CNN met Dima in April in Orikhiv, when his 48-hour shifts were twice weekly. Now the damage to the town and the risk of his work is such that he says he works one shift a week. Like so many Ukrainians now, whose lives have been torn apart by the war, he struggles with the calm of rest days, and yearns to be back at work.

“I am going crazy,” he said, in his apartment where he lives alone. “Silence is killing me. I feel better at my job than here. Sometimes I sleep one hour in the day here. And when I go to work, at least I feel at home and I can get some sleep, despite the shelling. You get tired, it is hard, but I can sleep there.”

The reasons for his insomnia reflect the agonizing ruptures felt in so many Ukrainian homes. His wife left, days after the invasion, taking their son to safety in Europe.

“I did not see my family nearly for a year. It is a painful subject. I can barely sleep,” Dima said.

But sleep is often no comfort. “When I fall asleep, I have a dream about my family who are very far away from me. In my dream, I am coming back from my shift and get out from my lift and my family is there, waiting for me. She came back. We are together. And I am happy to see them after such a long time.”

Yet the absence of his wife and son were not his first losses of the war. A few days before they left, and just a matter of hours into Russia’s full-scale war, Dima’s father died. He says the shock of shellfire gave his father a heart attack.

“There was shelling and his heart just stopped from fear,” he said. “When it fired, everything shakes inside you. So he died in my mother’s arms.”

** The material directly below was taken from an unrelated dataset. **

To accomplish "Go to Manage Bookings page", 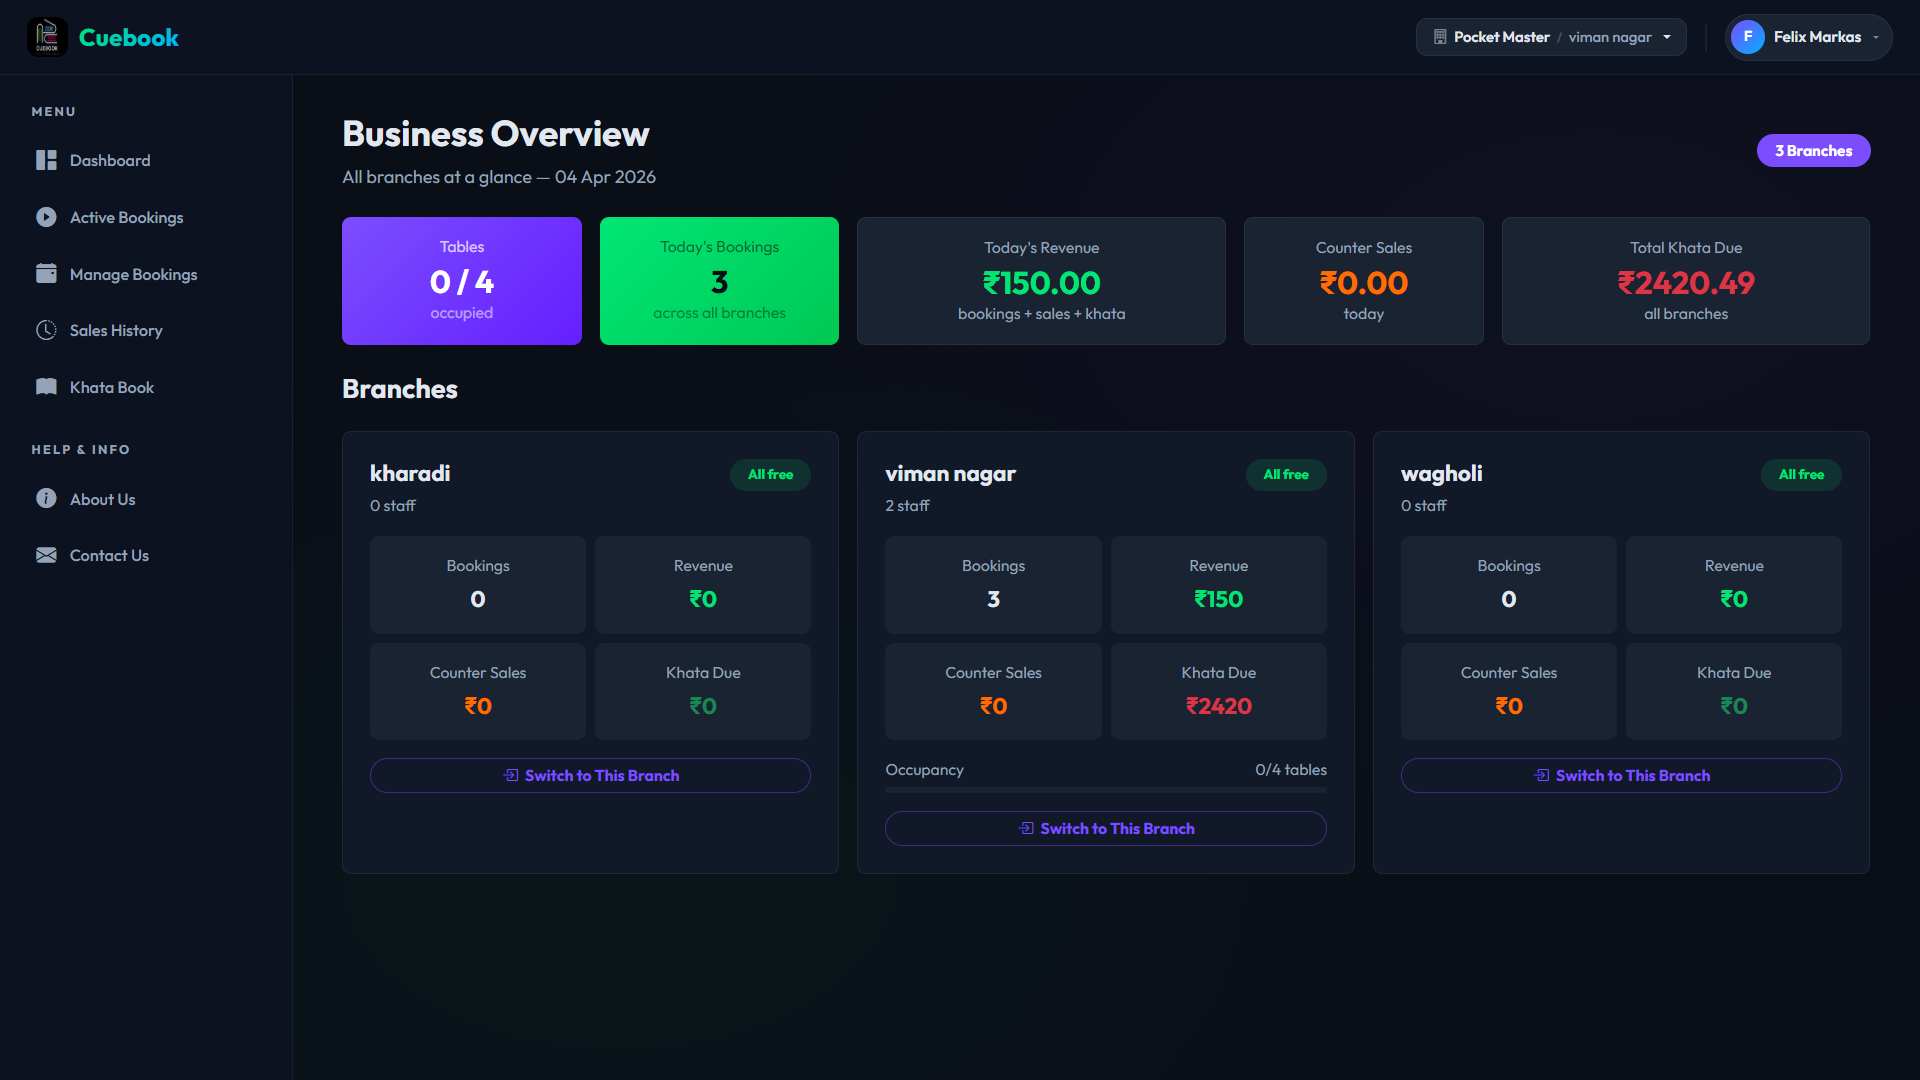I will tap(133, 274).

Dima’s mother is now all he has left. “I have my own war with my mother. Because she does not want to move here to a safe place. She built that home, she put her soul into it, gave birth to me there, spent her whole life there and said: ‘If I die, I will die in my house.’”

He jokes about having to tie her up and move her forcibly, but is left passing on air alerts to her, hoping she heeds them. “I call her, saying ‘Mum, hide. Mum, hide’. She says, ‘yes I am hiding.’ But I don’t know if it is true. She is a tough one.”

With millions of Ukrainian families ripped apart, with fathers on the frontline and children safely in Europe, Dima’s home is just one in a countless toll of suffering, with no end in sight.

“I want the Russians all to live in a place like this after what they did to my town,” he said of Orikhiv. “Make them live in these conditions to the end of their lives. I don’t want them to exist at all as a nation. I agree there are normal adequate people anywhere, on each side. But I will hate them until the end of my life.”